The Charisma Myth Summary and Review

by Olivia Fox Cabane

Has The Charisma Myth by Olivia Fox Cabane been sitting on your reading list? Pick up the key ideas in the book with this quick summary.

Charismatic people have a great impact on others; they're charming, persuasive and impressive – all without any apparent effort. They lead more successful lives, too. Compared with the average person, charismatic people are more attractive, higher earners and less stressed.

It's unsurprising, then, that charisma gives you an advantage in the business world. It gets people to like and trust you, and to follow your leadership. Whether you're applying for a new job or trying to get ahead in your current one, charisma can help you to excel.

Indeed, studies have revealed that the workplace performance of charismatic people is rated very highly by their co-workers.

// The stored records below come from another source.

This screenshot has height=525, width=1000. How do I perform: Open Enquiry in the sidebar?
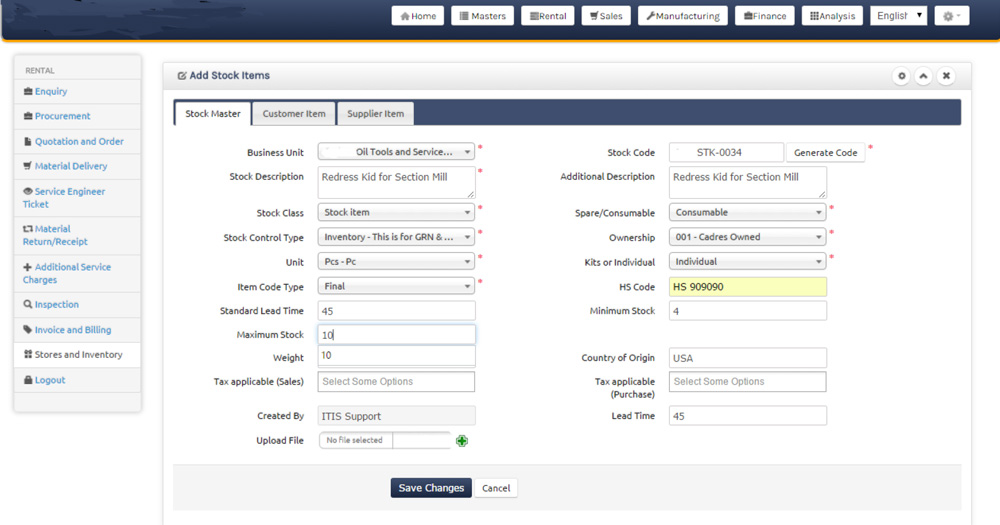click(x=50, y=92)
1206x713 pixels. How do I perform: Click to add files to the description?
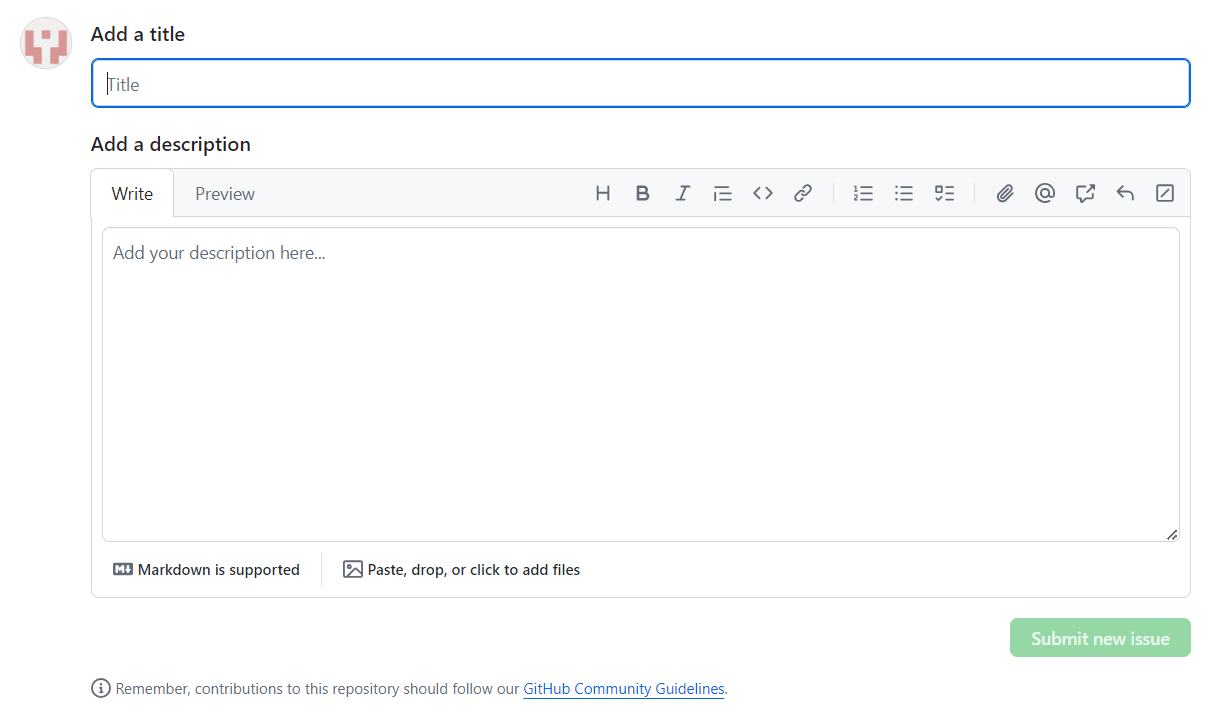coord(461,569)
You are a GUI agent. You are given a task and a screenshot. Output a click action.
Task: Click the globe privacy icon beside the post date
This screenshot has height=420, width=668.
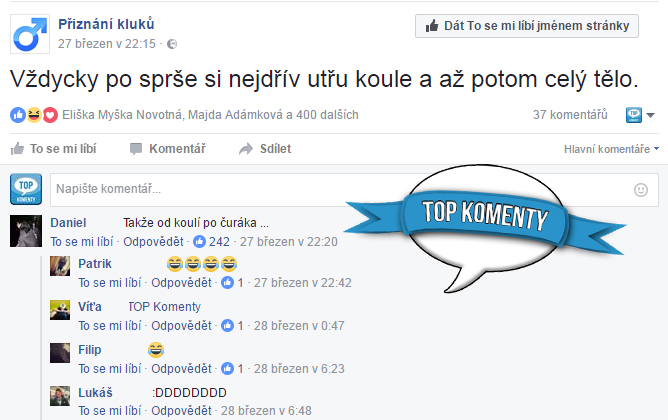172,44
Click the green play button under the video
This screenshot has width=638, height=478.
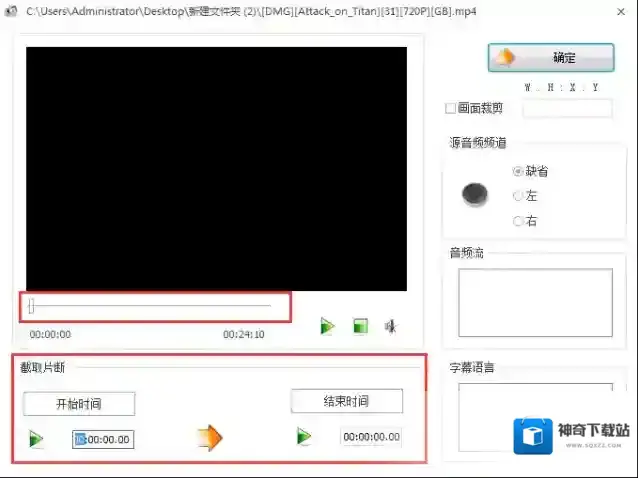tap(327, 326)
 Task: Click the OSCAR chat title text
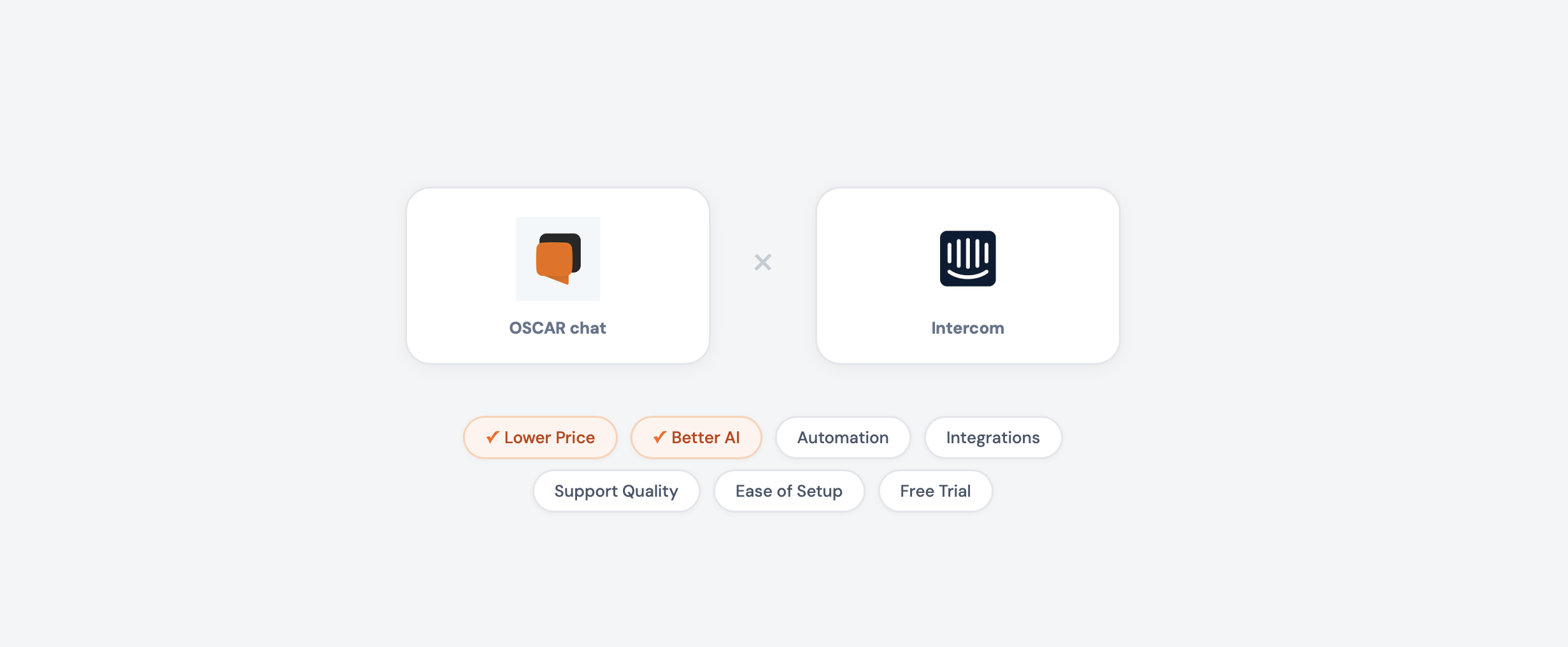(x=558, y=327)
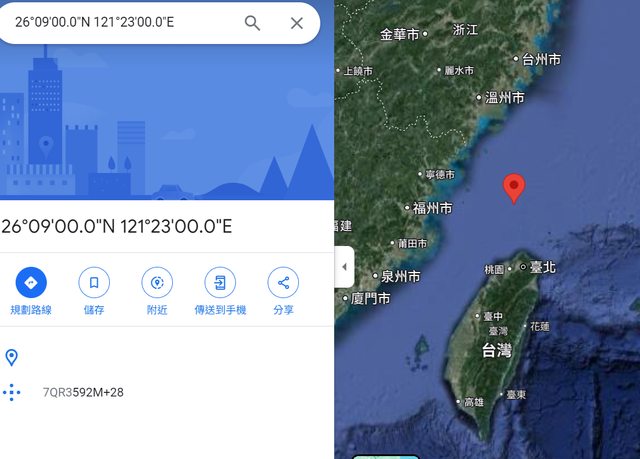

One researcher observed that followers of charismatic leaders were strongly committed to their leaders' mission, often exceeding their official duties and even making significant sacrifices in their personal lives.

But charisma is beneficial not just in business; it can also help in other professions and in education.

For example, charisma can help high school students perform brilliantly in college interviews, or win student elections. It also helps them to become socially confident, and thus more popular among their peers.

As for professionals, charismatic academics find it much easier to get their research published and funded, and get to teach the courses they want to. Similarly, charismatic physicians are very popular with their patients, who are more likely to follow their medical advice and less likely to sue, should anything go wrong.

We can see the benefits of charisma outside the professional arena, too. Stay-at-home mothers, for example, must charm and influence all kinds of people: their children, school teachers and other community members.

Charisma, then, is for everyone, not just leaders or business people. From stay-at-home moms to students to physicians, charisma can help people lead happier, healthier, more successful lives. And the good news is that anyone can be charismatic. How? Keep reading to find out.

Charisma is good for you: it makes for success in all areas of your life.

The Charisma Myth Key Idea #1: Debunking the charisma myth: it's not inherited but a set of behaviors which anyone can learn.

Despite the popular charisma myth, people aren't born with charisma – no matter how naturally magnetic some people appear.

If such people were inherently charismatic, then without fail they would always be captivating. But no one is charismatic around the clock. Someone might be utterly captivating one day, and the next be totally boring. This is because charisma is not some kind of magical aura but the result of a person displaying certain behaviors.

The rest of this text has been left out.